FOUDRE! è un super-gruppo, un collettivo francese formato da menti votate alla sperimentazione provenienti dai più svariati gruppi e scenari musicali: Frédéric D. Oberland (Oiseaux-Tempête, Le Reveil Des Tropiques, FareWell Poetry) a synth, electro-baglama, sassofono alto e percussioni; Paul Régimbeau (Mondkopf, Extreme Precautions, Autrenoir) a synth, drum machine e voce; Grégory Buffier (Saåad, Autrenoir) al “laptop acustico” e alle percussioni; infine Romain Barbot (Saåad) su sistemi modulari. Future Sabbath è il loro quinto album e giunge a quasi tre anni da Kami. Cerimoniale, ambiguo, aggressivo. Un inno, un’invocazione primitiva che violenta l’inconscio, una lunga danza segreta che spalanca le porte della percezione alle anime perse. È la connessione dorata con l’esistenza e ad aumentarne la potenza magnetica è il fatto che tutte le tracce provengono da una registrazione live, un’improvvisazione magica avvenuta all’Instants Chavirés di Montreuil in Francia il 25 gennaio del 2019, un qualcosa di unico ed irripetibile catturato come un animale raro e che ne possiede la stessa aura solenne.
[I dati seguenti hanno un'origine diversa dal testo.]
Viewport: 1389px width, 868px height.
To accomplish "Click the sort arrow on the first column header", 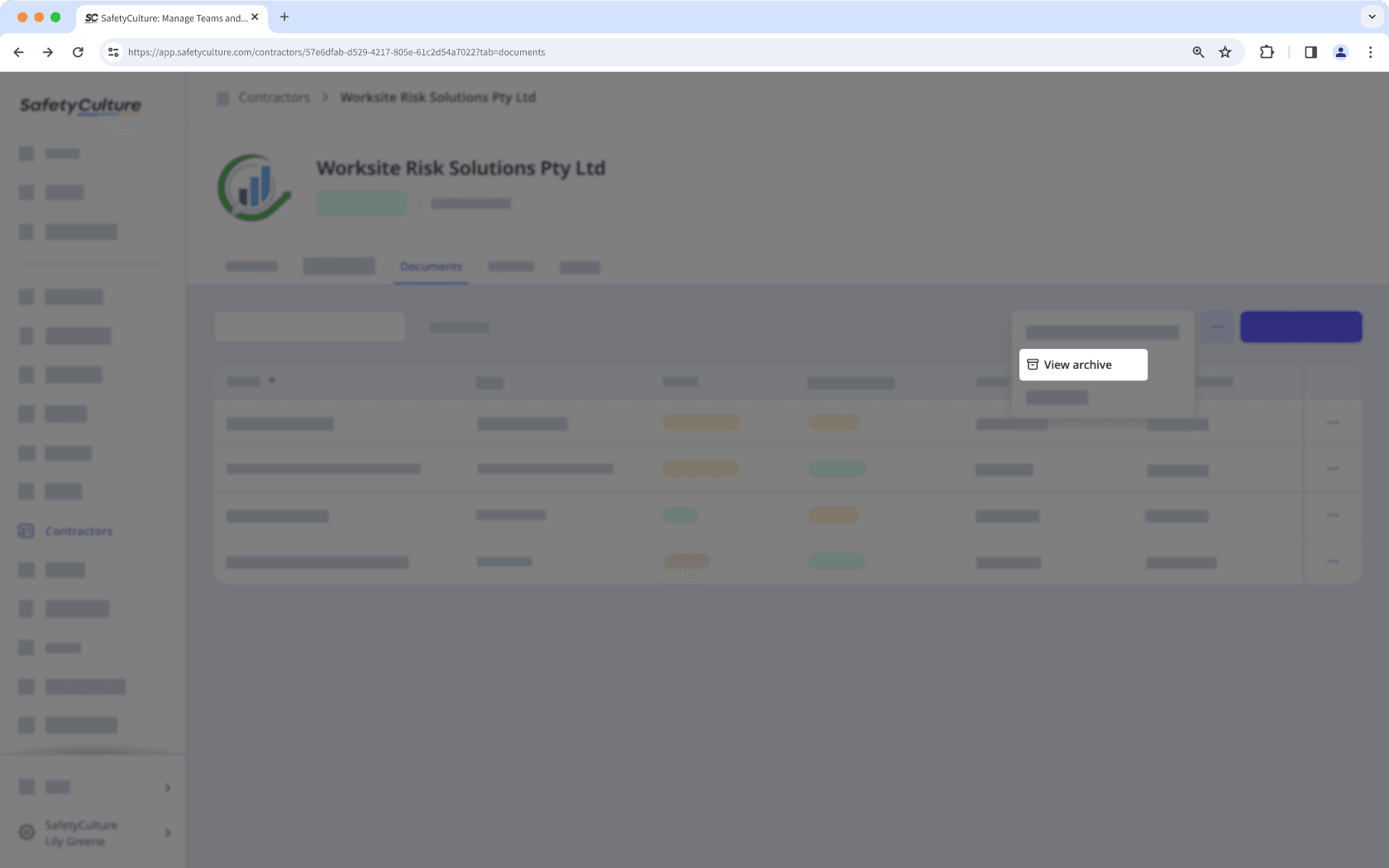I will tap(272, 382).
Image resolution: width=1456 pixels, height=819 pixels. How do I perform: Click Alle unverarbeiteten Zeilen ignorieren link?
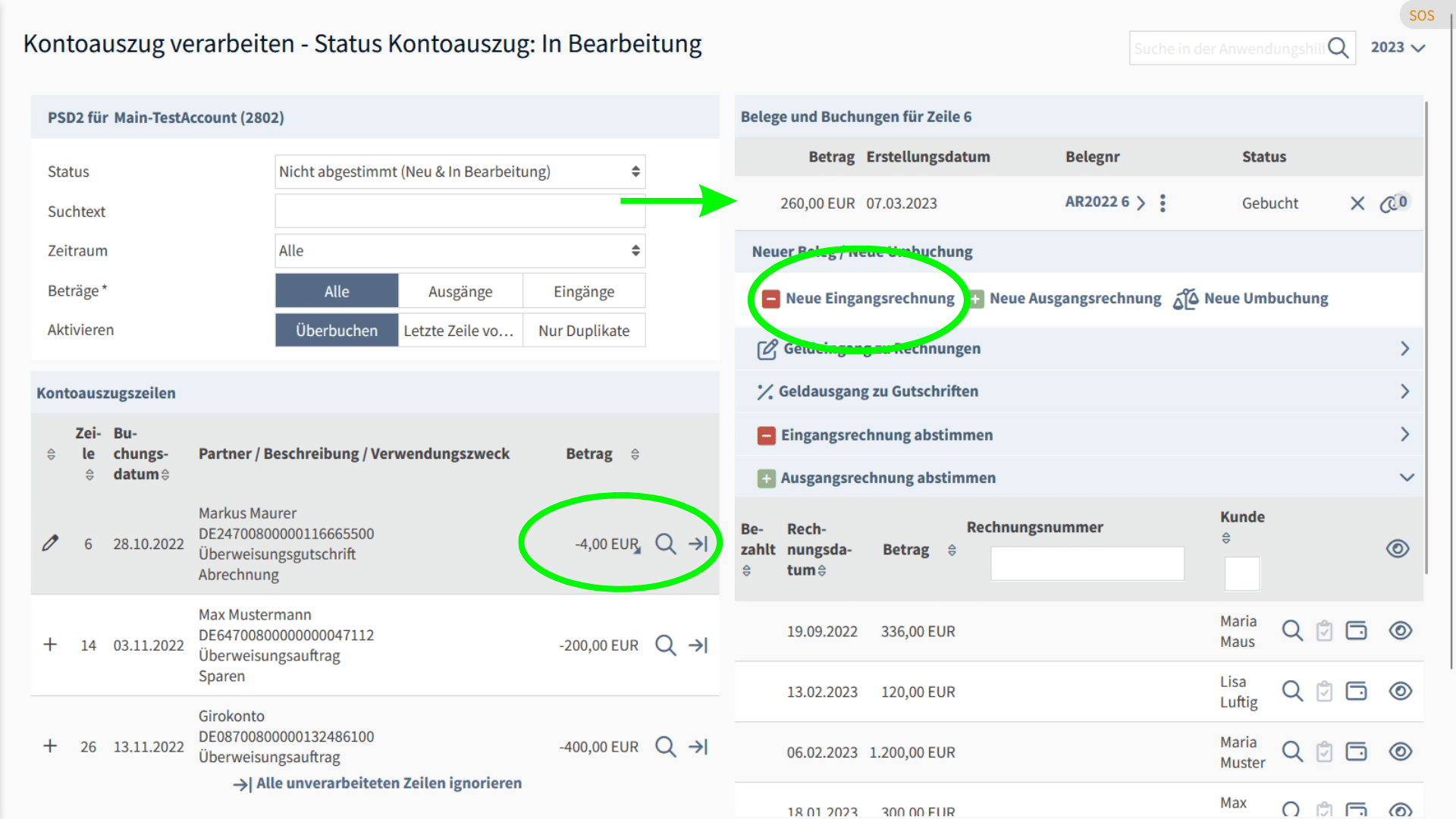[x=388, y=783]
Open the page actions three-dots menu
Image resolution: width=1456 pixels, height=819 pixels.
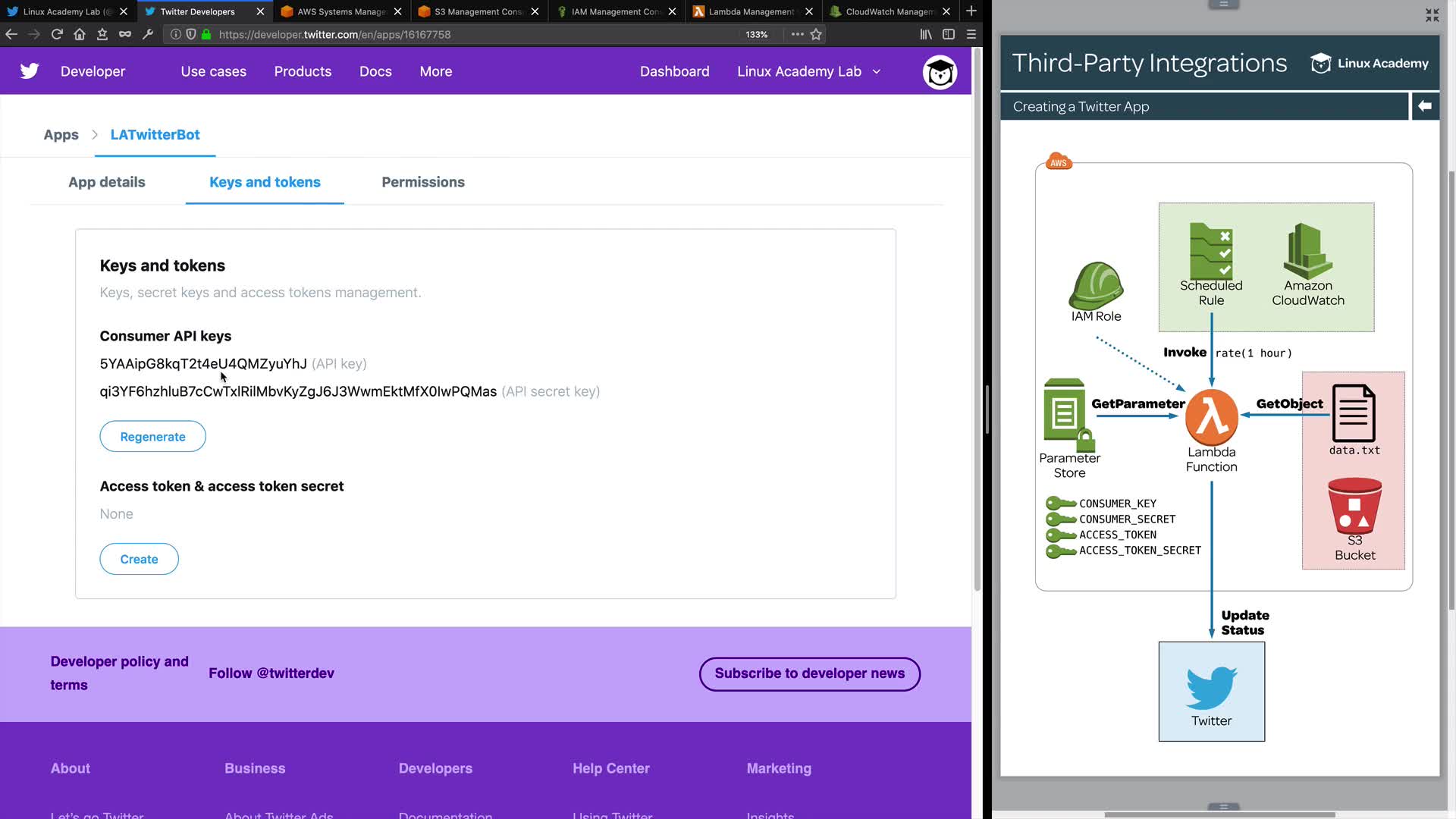click(x=797, y=34)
A mostrarlo al mondo intero è la NAHAL Recordings, etichetta sorella minore della In Paradisum, creata nel 2018 da Oberland e Régimbeau con l’intento di cimentarsi nell’ambizioso progetto di stabilire un forte legame tra la musica più eclettica e l’artigianato del disco inteso come opera d’arte a tutto tondo. Nel nostro caso troviamo coinvolta nell’artwork Faye Formisano, con uno dei suoi lavori tratti dalla serie di disegni nominata “La Danse Secréte”.
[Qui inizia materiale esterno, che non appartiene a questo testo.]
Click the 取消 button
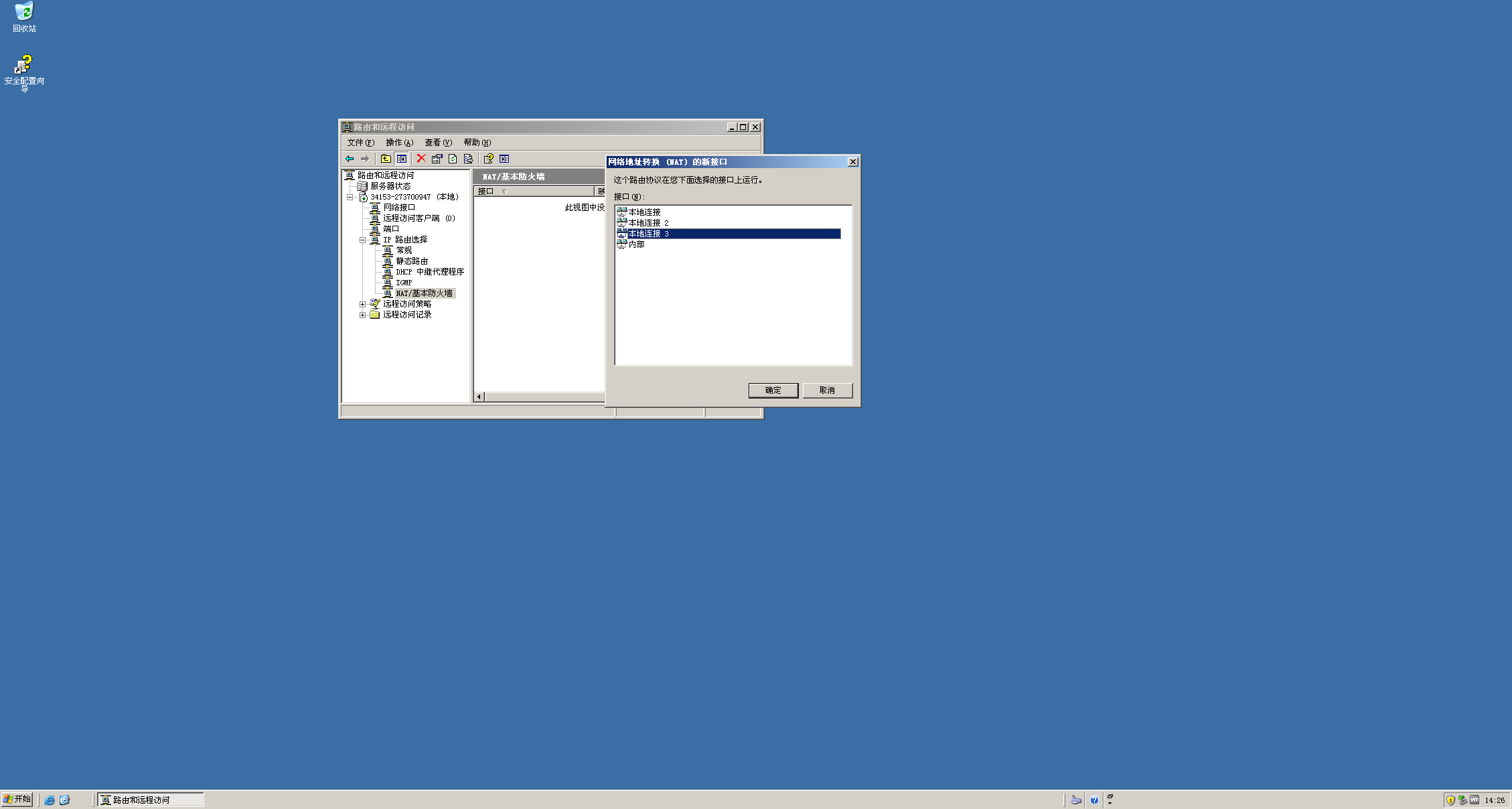 [x=827, y=390]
In questo flusso ribollente numerare le tracce e dividerle è più una convenzione che una vera e propria necessità. Ad aprire il rituale troviamo una suite in due parti, “Liberation Of The Mystics”, un’eterna litania punteggiata da crepitii e ricami taglienti che mirano dritti all’anima. Un Maelstrom di melodie esoteriche, field recordings e voci eteree ci conduce negli abissi gelidi di un pianeta dove si intravede la sagoma distorta di Ben Frost intento a erigere montagne dal fondale oceanico. La terza traccia, “Imaginatio Vera”, trae il suo nome da un metodo psicologico di Jung: parti di sassofono e baglama dialogano con le voci della natura inconscia del nostro io costringendoci a un confronto con il reale. “Black Swan Theory” è un’altra suite divisa in due parti: qui le pulsazioni si fanno più incalzanti, nel primo brano ci si perde in una trance annerita dal sapore metallico che poi esplode, nella seconda parte, in un beat da mefedrone in un club underground. I piedi partono, la testa ciondola ed il volume di qualsiasi dispositivo di riproduzione non è mai abbastanza. Con il giusto mix di droghe sintetiche il climax che si raggiunge rischia di essere letale. Dopo questa Epifania sonica ad attenderci tutti sudaticci è “Danse Secrète”, ultima prova a sondare le forze invisibili che vivono dentro di noi, lasciandoci esausti all’inevitabile silenzio.